3 Hört mir zu, ihr vom Hause Jakob, und alle, die ihr noch übrig seid vom Hause Israel, die ihr von mir getragen werdet von Mutterleibe an und vom Mutterschoße an mir aufgeladen seid: 4 Auch bis in euer Alter bin ich derselbe, und ich will euch tragen, bis ihr grau werdet. Ich habe es getan; ich will heben und tragen und erretten.

 

Jesaja 65,20

Es sollen keine Kinder mehr da sein, die nur einige Tage leben, oder Alte, die ihre Jahre nicht erfüllen, sondern als Knabe gilt, wer hundert Jahre alt stirbt, und wer die hundert Jahre nicht erreicht, gilt als verflucht.

 

Hosea 7,9

[S]eine Haare sind schon grau geworden, doch er will es nicht merken.

 

Sacharja 8,4-5

4 So spricht der Herr Zebaoth: Es sollen hinfort wieder sitzen auf den Plätzen Jerusalems alte Männer und Frauen, jeder mit seinem Stock in der Hand vor hohem Alter, 5 und die Plätze der Stadt sollen voll sein von Knaben und Mädchen, die dort spielen.

 

Sirach 25,5-8

5 Wenn du in der Jugend nicht sammelst, wie kannst du im Alter etwas finden? 6 Wie schön ist’s, wenn die grauen Häupter urteilen können und die Alten Rat wissen. 7 Wie schön ist bei Greisen Weisheit und bei Angesehenen Überlegung und Rat. 8 Das ist die Krone der Alten, wenn sie viel erfahren haben; und ihre Ehre ist’s, wenn sie Gott fürchten.

 

Joh. 21,18

Wahrlich, wahrlich, ich sage dir: Als du jünger warst, gürtetest du dich selbst und gingst, wo du hin wolltest; wenn du aber alt wirst, wirst du deine Hände ausstrecken, und ein anderer wird dich gürten und führen, wo du nicht hin willst.

 

2.Kor. 4,16-18

[Der Apostel im Leiden:] Darum werden wir nicht müde; sondern wenn auch unser äußerer Mensch verfällt, so wird doch der innere von Tag zu Tag erneuert. 17 Denn unsre Trübsal, die zeitlich und leicht ist, schafft eine ewige und über alle Maßen gewichtige Herrlichkeit, 18 uns, die wir nicht sehen auf das Sichtbare, sondern auf das Unsichtbare. Denn was sichtbar ist, das ist zeitlich; was aber unsichtbar ist, das ist ewig.

 

1.Tim. 4,12

Niemand verachte dich wegen deiner Jugend; du aber sei den Gläubigen ein Vorbild im Wort, im Wandel, in der Liebe, im Glauben, in der Reinheit.

 

1.Tim. 5,9

[Bei der Berufung zum Witwenamt (Gebet, Fürbitte, Besuche):] Es soll keine Witwe auserwählt werden unter sechzig Jahren.

 

1. Petrus 5,1-2.5

Die Ältesten unter euch ermahne ich, der Mitälteste und Zeuge der Leiden Christi, der ich auch teilhabe an der Herrlichkeit, die offenbart werden soll: 2 Weidet die Herde Gottes, die euch anbefohlen ist; achtet auf sie, nicht gezwungen, sondern freiwillig, wie es Gott gefällt; nicht um schändlichen Gewinns willen, sondern von Herzensgrund; ... 5 Desgleichen ihr Jüngeren, ordnet euch den Ältesten unter.

 

Geschichten von alten Leuten

 

1. Mose 18,1-15: Abraham und Sara sollen im Alter noch einen Sohn bekommen.
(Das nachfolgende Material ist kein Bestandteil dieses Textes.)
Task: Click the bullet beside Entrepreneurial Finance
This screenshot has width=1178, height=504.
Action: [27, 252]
1. Mose 27,1-40: Der alte Isaak segnet seine Söhne.

1. Mose 45,28 – 49,33: Der alte Jakob reist nach Ägypten, segnet seine Söhne und stirbt.
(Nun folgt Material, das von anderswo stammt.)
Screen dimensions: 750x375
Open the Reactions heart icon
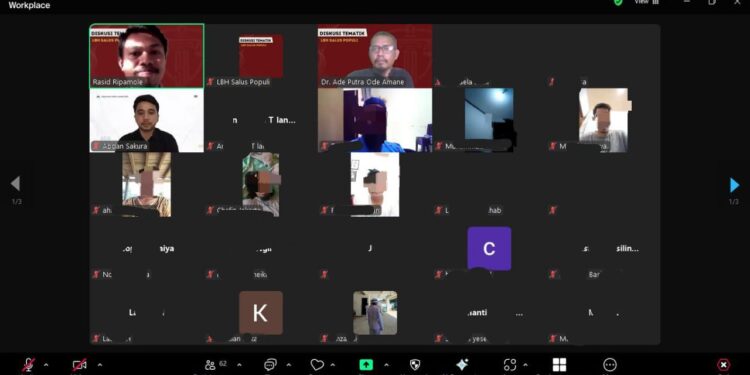(317, 365)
Josua 23 – 24: Josuas Vermächtnis und Tod.

1. Samuel 28,3-25: Saul bei der Totenbeschwörerin holt den alten Samuel aus dem Grab.

1. Könige 1-31: Königliche Abschiedswirren – ein alter David und schöne Frauen.

Lukas 1,5-25: Die alte Elisabeth und Zacharias sollen ein Kind bekommen.

Lukas 2,25-38: Die Alten Simeon und Hanna begegnen dem kleinen Jesus.